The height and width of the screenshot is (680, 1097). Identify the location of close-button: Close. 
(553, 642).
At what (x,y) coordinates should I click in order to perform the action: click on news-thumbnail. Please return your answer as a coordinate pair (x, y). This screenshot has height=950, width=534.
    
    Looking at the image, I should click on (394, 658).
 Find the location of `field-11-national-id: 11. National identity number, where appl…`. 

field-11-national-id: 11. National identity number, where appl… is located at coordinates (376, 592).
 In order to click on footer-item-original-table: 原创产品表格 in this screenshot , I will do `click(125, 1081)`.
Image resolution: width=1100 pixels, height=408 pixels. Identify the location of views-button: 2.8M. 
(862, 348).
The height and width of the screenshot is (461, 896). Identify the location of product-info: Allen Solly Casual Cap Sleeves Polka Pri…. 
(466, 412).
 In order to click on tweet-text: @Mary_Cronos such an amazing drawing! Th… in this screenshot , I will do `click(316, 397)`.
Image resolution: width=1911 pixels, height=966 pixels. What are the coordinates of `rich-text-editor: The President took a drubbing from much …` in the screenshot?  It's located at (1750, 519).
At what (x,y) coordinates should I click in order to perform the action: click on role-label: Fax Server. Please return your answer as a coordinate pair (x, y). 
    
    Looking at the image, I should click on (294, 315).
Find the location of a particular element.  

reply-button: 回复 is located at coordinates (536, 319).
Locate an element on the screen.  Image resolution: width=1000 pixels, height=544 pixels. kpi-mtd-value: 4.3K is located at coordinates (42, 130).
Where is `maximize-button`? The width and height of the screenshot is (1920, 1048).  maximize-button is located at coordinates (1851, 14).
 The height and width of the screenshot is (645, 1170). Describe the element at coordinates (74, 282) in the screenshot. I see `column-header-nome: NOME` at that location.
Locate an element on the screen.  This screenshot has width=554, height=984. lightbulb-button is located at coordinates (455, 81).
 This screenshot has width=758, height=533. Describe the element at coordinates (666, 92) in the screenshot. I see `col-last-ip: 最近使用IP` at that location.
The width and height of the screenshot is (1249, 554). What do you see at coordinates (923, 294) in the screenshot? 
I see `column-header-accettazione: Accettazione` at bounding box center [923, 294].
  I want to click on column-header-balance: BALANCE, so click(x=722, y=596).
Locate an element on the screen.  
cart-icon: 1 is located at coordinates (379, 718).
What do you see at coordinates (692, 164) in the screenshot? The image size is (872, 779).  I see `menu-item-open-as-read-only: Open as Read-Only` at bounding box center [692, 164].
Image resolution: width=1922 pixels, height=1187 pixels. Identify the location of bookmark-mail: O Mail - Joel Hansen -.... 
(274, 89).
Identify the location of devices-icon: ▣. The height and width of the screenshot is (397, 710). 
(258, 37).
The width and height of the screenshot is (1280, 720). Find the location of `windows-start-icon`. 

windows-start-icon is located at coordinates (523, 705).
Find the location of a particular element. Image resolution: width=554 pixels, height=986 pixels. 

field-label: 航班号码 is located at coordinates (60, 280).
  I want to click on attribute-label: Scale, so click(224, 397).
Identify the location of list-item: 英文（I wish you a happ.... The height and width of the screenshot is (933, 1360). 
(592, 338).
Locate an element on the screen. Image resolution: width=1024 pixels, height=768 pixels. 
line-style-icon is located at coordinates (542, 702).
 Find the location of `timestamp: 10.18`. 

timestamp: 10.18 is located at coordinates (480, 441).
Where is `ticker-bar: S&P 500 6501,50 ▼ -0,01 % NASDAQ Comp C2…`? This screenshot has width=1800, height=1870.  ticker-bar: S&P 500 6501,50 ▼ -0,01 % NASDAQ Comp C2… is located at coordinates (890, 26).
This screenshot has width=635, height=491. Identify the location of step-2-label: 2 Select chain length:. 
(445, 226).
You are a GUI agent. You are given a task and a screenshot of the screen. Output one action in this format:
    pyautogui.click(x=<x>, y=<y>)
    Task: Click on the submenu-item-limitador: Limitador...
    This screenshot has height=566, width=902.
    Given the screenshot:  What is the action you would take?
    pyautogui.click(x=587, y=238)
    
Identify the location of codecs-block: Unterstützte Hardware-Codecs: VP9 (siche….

═══

— Assigned task —
Count the lines in the rows above that contain the string "Find", treating case as significant. Reply with the number alone.

— Response below —
5